Мостовая была чистой, и клочку шерсти грис он обрадовался, как родному. Наверное, все же город, не станут же таскать грис по собственному жилью?
Тут повсюду были большие и малые изображения, высеченные в камне, двух или одноцветные — они так отличались от пестрых мозаик и фресок Асталы! Иногда попадались узоры, выложенные из недорогих самоцветов, но камня, похожего на те речные агаты с уже далекого прииска, нигде не было. То тут, то там крохотные фонтанчики были вделаны в стены, вода стекала по желобам, исчезала в камне. А людей тут было немного, и он вновь начинал сомневаться — так не бывает утром на городских улицах. Где у них торговая площадь, в конце концов?
Мальчишка чувствовал себя беспомощным, он не помнил случая раньше, чтобы не смог сориентироваться. Взгляд цеплялся за все, все было новым и непривычным, и голова понемногу начинала плавиться. В Астале пугала масса народу, но там был простор, много зелени, там он уж точно понимал, где находится.

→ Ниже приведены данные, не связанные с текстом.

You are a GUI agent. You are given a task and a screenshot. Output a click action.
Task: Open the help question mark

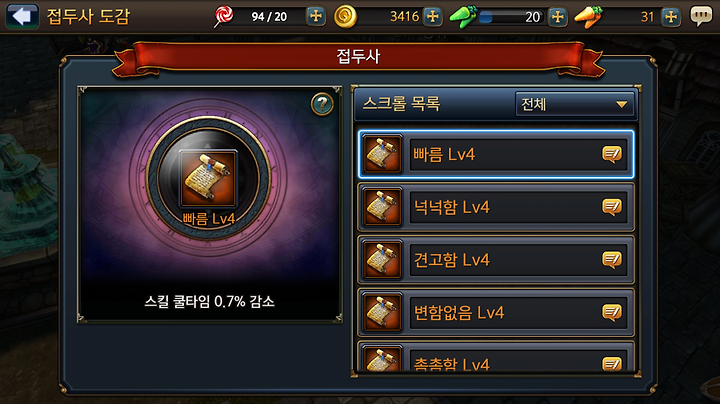click(322, 104)
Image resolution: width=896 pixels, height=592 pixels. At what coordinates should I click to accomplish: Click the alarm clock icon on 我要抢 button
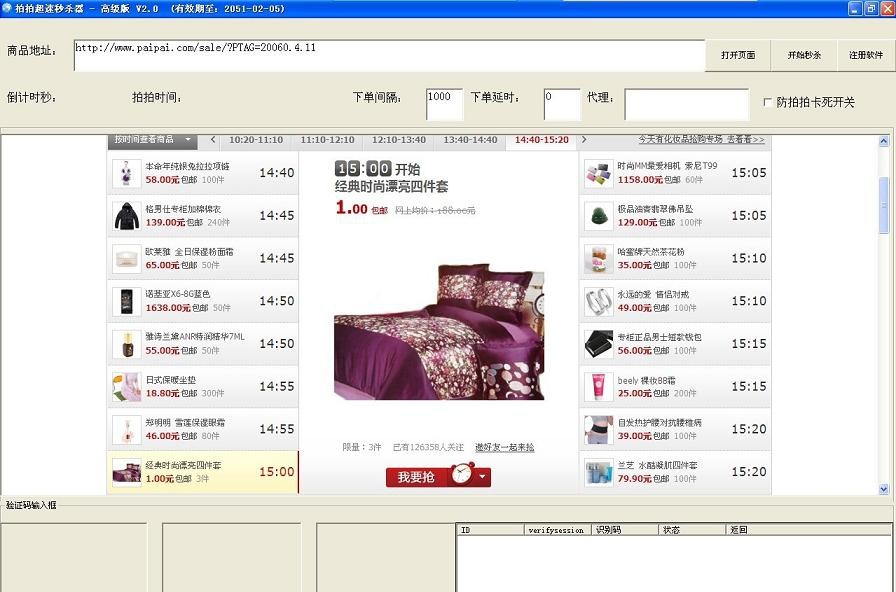(x=460, y=475)
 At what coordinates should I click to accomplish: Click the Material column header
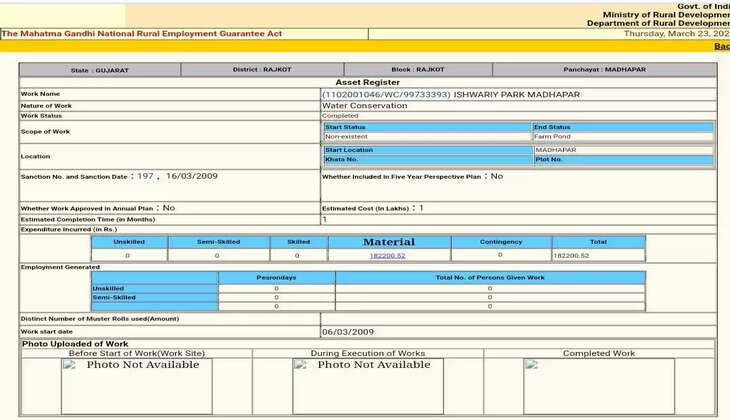coord(388,242)
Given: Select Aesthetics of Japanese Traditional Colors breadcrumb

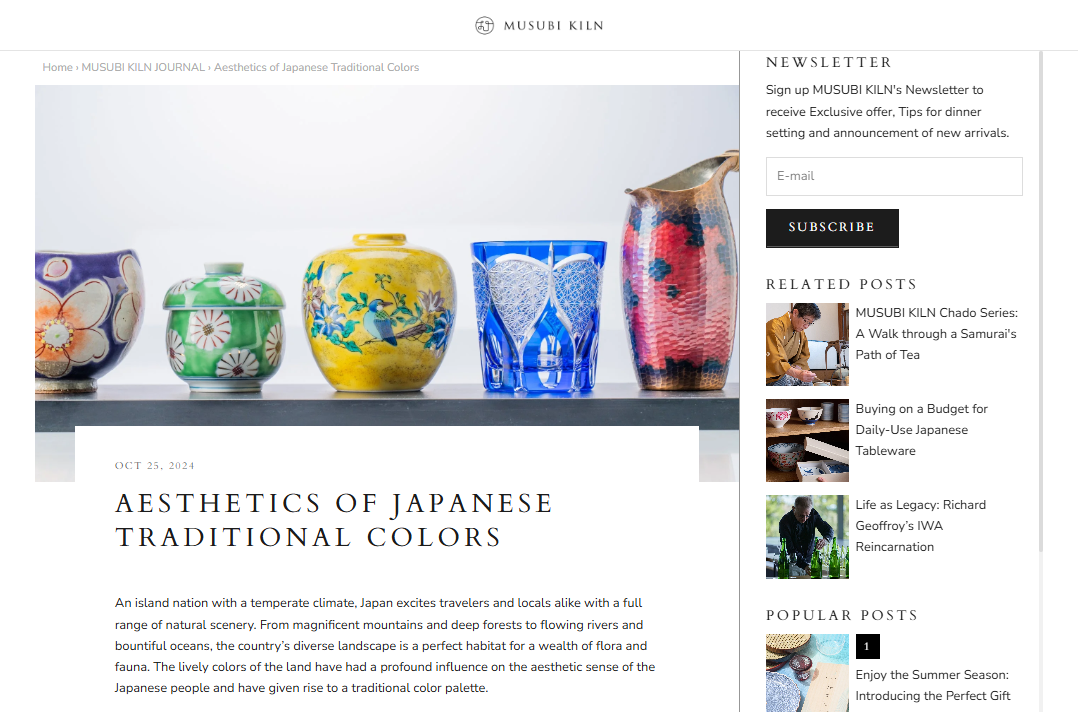Looking at the screenshot, I should coord(316,67).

А еще у него появилась живая тень. Он не сразу подал вид, что заметил ее, поначалу не был уверен, что не совпадение, что следуют именно за ним. Потом стало занятно, и он намеренно нырнул в пару узких проулков, и, наконец, обернулся, разглядывая упорную девочку, которая под его взглядом не засмущалась, а напротив, вскинула подбородок.
— Ты что за мной ходишь? — спросил он беззлобно, только удивленно — не похожа эта девчонка на приставленную следить охранницу.